[Opening Material shown section]

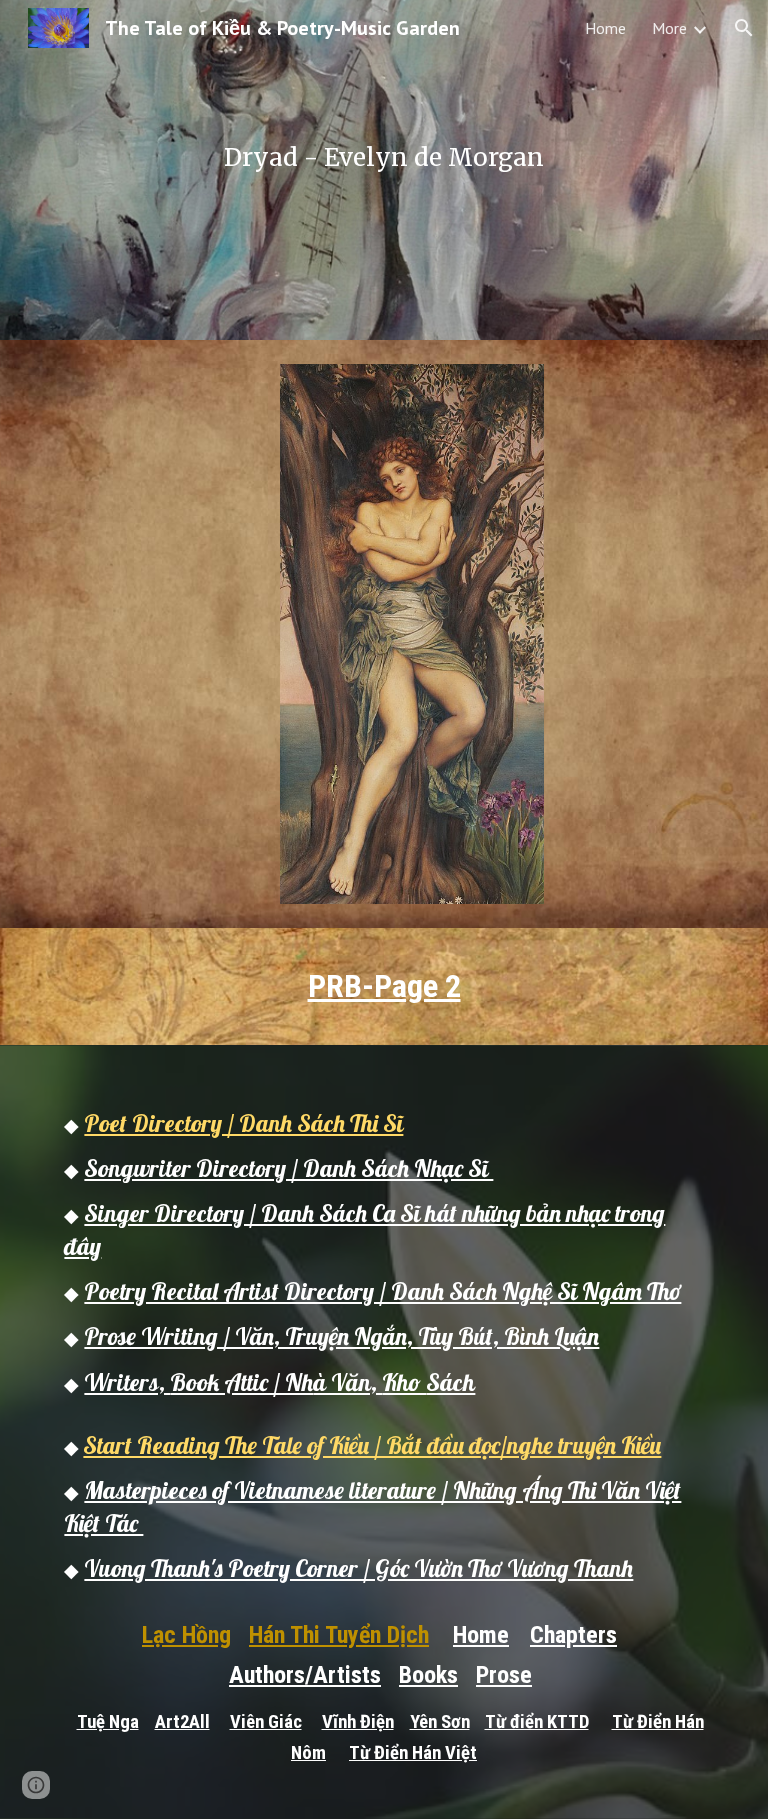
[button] (744, 28)
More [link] (669, 28)
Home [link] (605, 28)
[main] (383, 170)
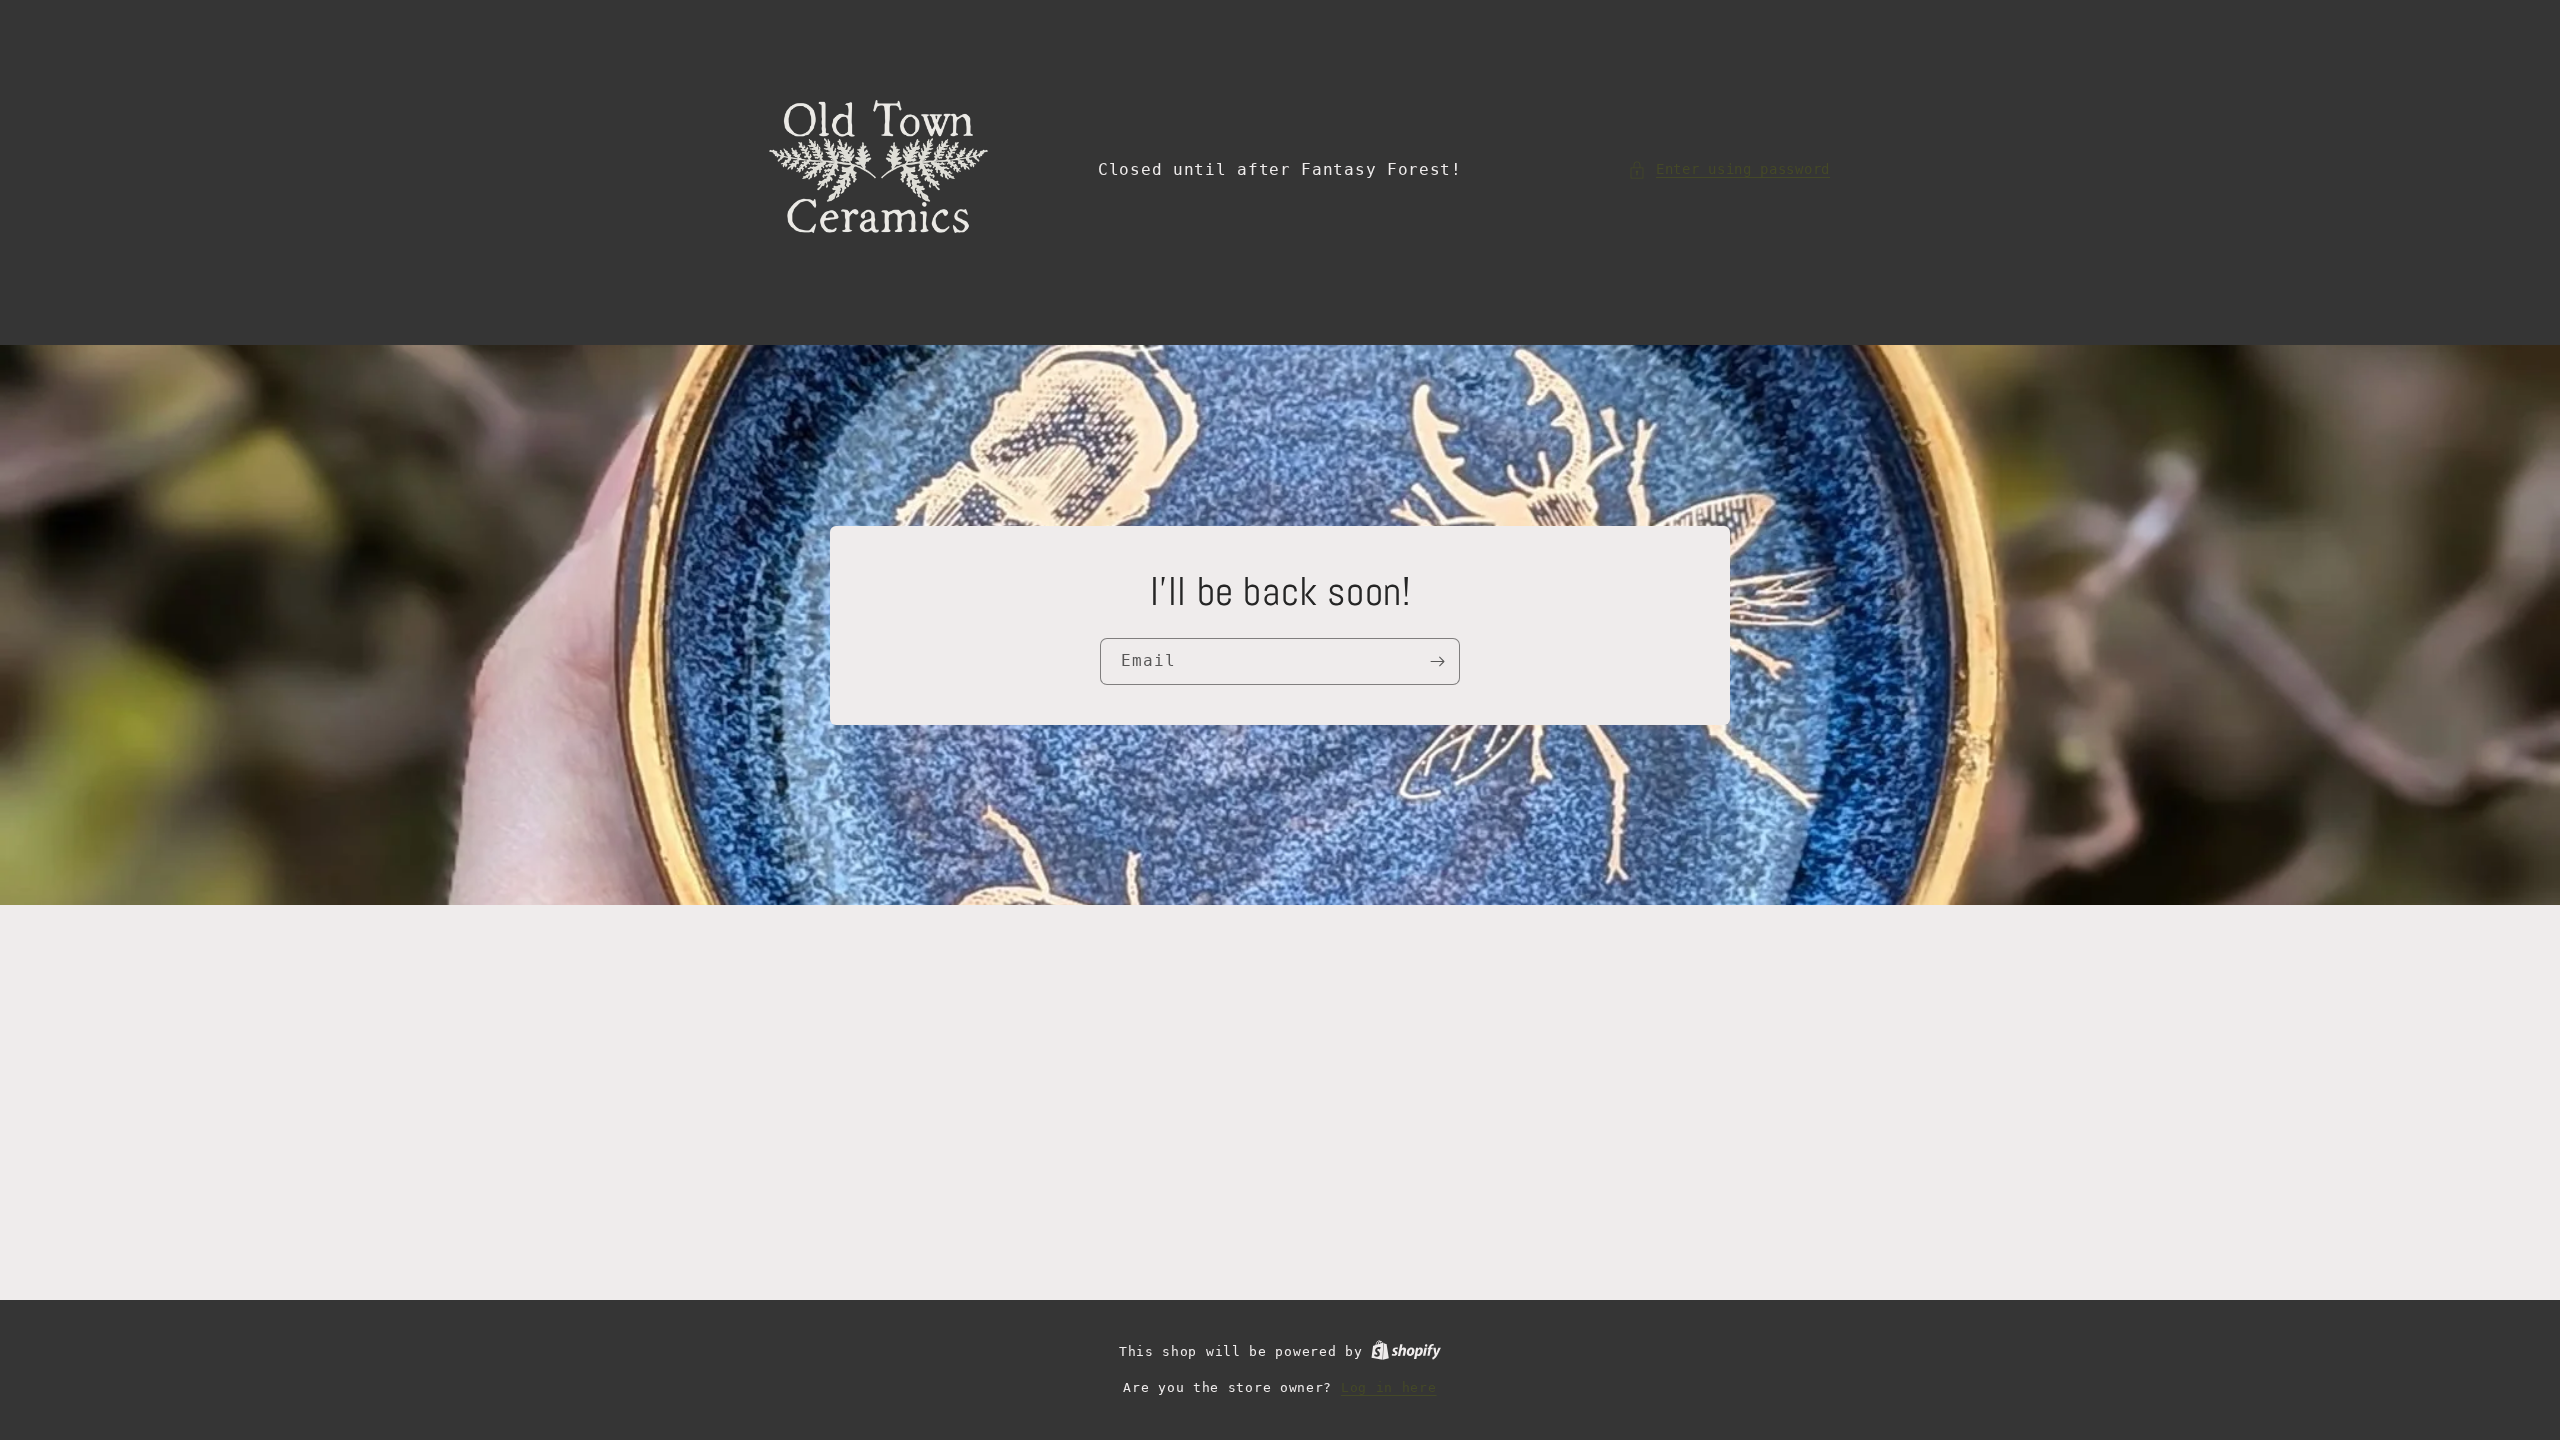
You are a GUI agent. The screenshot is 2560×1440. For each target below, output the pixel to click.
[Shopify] (1406, 1351)
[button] (1729, 169)
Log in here (1389, 1387)
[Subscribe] (1437, 661)
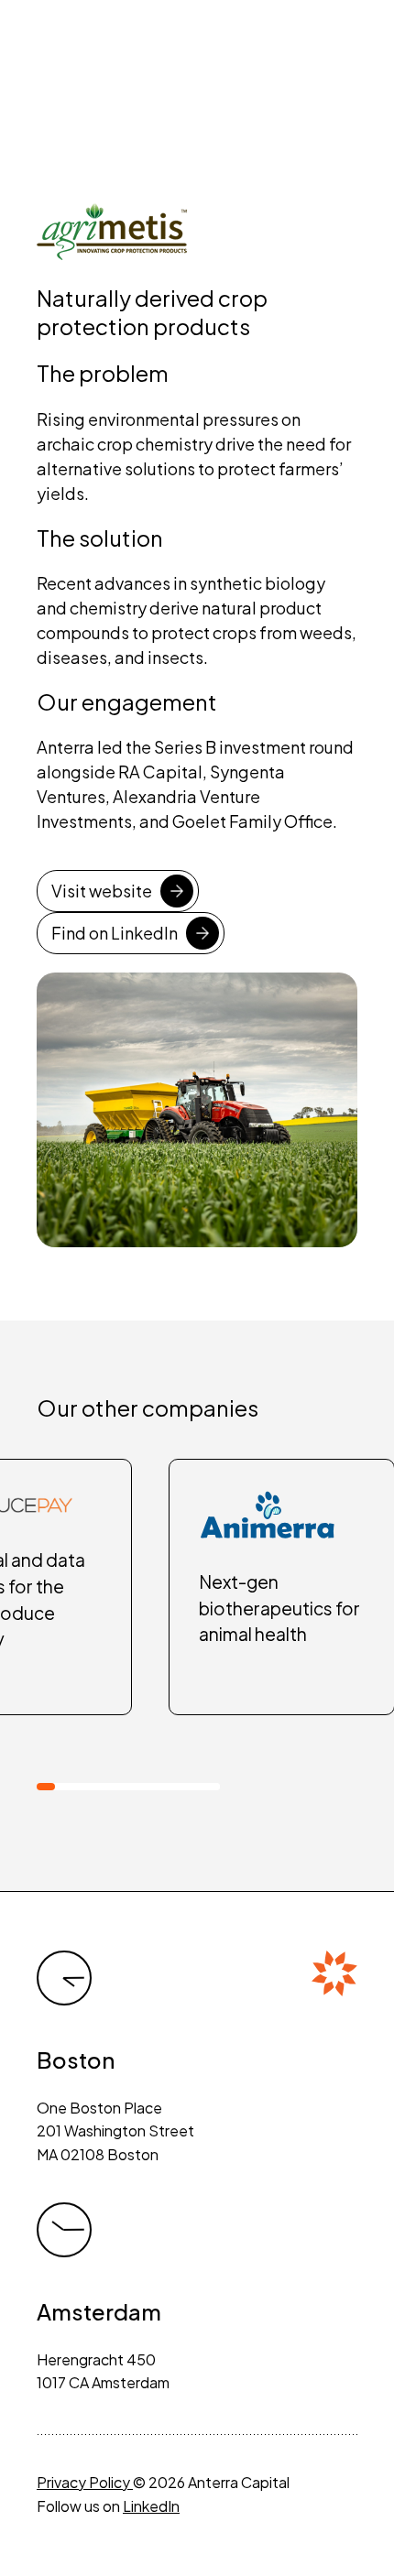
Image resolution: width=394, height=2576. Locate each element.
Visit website (101, 890)
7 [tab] (156, 1786)
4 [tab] (101, 1786)
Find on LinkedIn (114, 932)
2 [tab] (64, 1786)
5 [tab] (119, 1786)
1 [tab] (46, 1786)
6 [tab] (137, 1786)
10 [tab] (211, 1786)
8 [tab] (174, 1786)
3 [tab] (82, 1786)
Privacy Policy (85, 2482)
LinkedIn (151, 2506)
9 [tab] (192, 1786)
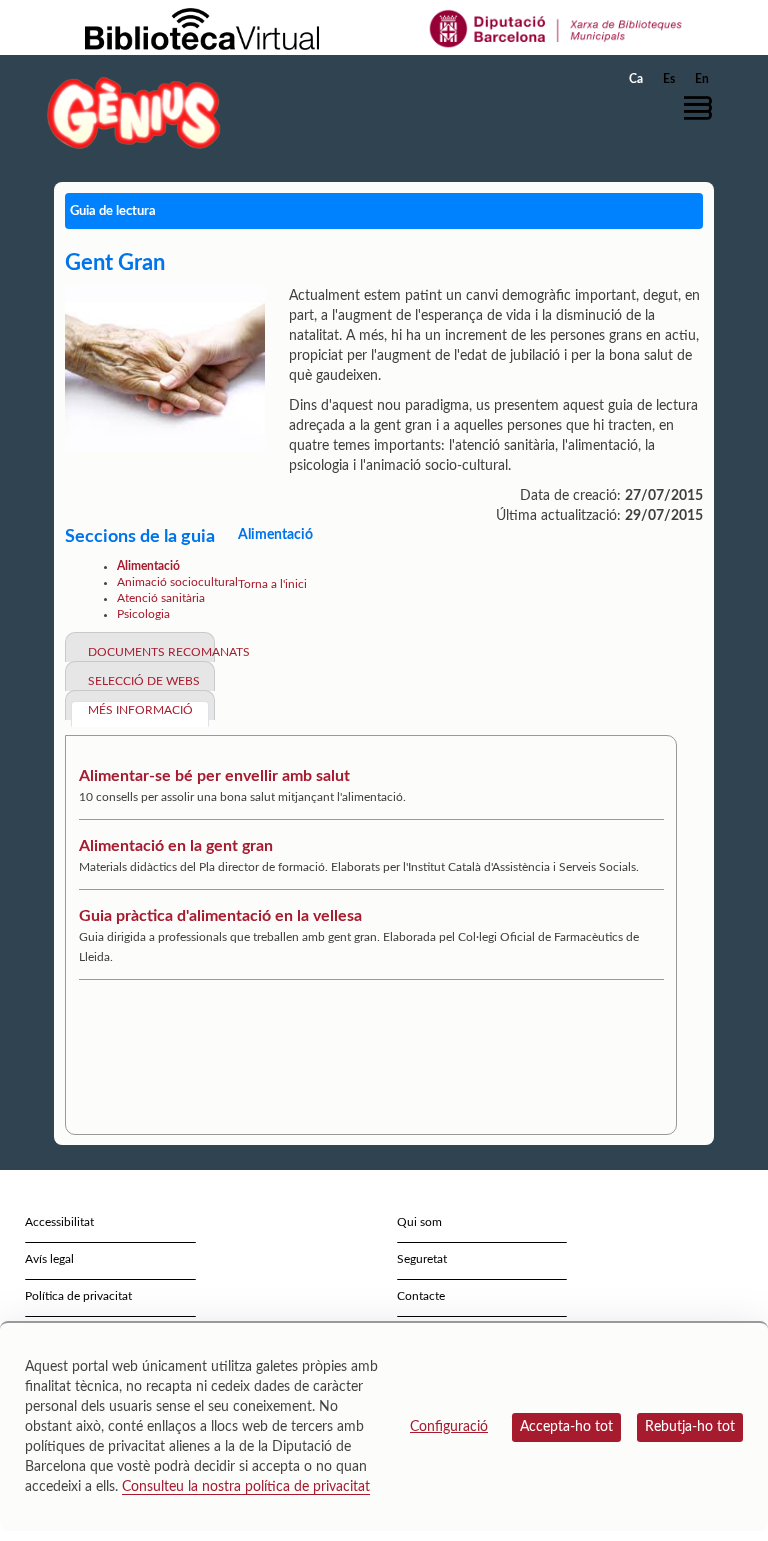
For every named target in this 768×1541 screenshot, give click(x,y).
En (702, 79)
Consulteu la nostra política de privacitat (246, 1487)
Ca (636, 79)
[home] (134, 112)
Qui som (419, 1222)
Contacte (421, 1296)
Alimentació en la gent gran (176, 846)
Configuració (449, 1427)
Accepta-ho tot (566, 1427)
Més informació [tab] (140, 710)
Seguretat (422, 1259)
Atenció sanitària (161, 598)
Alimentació (148, 566)
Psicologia (143, 614)
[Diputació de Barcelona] (556, 28)
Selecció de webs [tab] (144, 681)
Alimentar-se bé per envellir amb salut (214, 776)
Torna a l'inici (272, 584)
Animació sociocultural (177, 582)
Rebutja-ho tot (690, 1427)
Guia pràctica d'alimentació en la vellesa (220, 916)
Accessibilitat (59, 1222)
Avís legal (49, 1259)
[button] (703, 108)
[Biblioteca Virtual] (202, 28)
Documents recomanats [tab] (148, 652)
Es (669, 79)
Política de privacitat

[Closing Material shown section]

## Task to carry out
Wherever a picture appears in the records, omit it, and transcribe everything else exactly.

## Result of the task
[button] (744, 28)
More [link] (669, 28)
Home [link] (605, 28)
[main] (383, 170)
You are a GUI agent. The screenshot is 2560×1440. For each target below, output the pixel to click.
[Shopify] (1406, 1351)
[button] (1729, 169)
Log in here (1389, 1387)
[Subscribe] (1437, 661)
Image resolution: width=394, height=2576. Locate each element.
Visit website (101, 890)
7 [tab] (156, 1786)
4 [tab] (101, 1786)
Find on LinkedIn (114, 932)
2 [tab] (64, 1786)
5 [tab] (119, 1786)
1 [tab] (46, 1786)
6 [tab] (137, 1786)
10 [tab] (211, 1786)
8 [tab] (174, 1786)
3 [tab] (82, 1786)
Privacy Policy (85, 2482)
LinkedIn (151, 2506)
9 [tab] (192, 1786)
For every named target in this 768×1541 screenshot, give click(x,y).
En (702, 79)
Consulteu la nostra política de privacitat (246, 1487)
Ca (636, 79)
[home] (134, 112)
Qui som (419, 1222)
Contacte (421, 1296)
Alimentació en la gent gran (176, 846)
Configuració (449, 1427)
Accepta-ho tot (566, 1427)
Més informació [tab] (140, 710)
Seguretat (422, 1259)
Atenció sanitària (161, 598)
Alimentació (148, 566)
Psicologia (143, 614)
[Diputació de Barcelona] (556, 28)
Selecció de webs [tab] (144, 681)
Alimentar-se bé per envellir amb salut (214, 776)
Torna a l'inici (272, 584)
Animació sociocultural (177, 582)
Rebutja-ho tot (690, 1427)
Guia pràctica d'alimentació en la vellesa (220, 916)
Accessibilitat (59, 1222)
Avís legal (49, 1259)
[button] (703, 108)
[Biblioteca Virtual] (202, 28)
Documents recomanats [tab] (148, 652)
Es (669, 79)
Política de privacitat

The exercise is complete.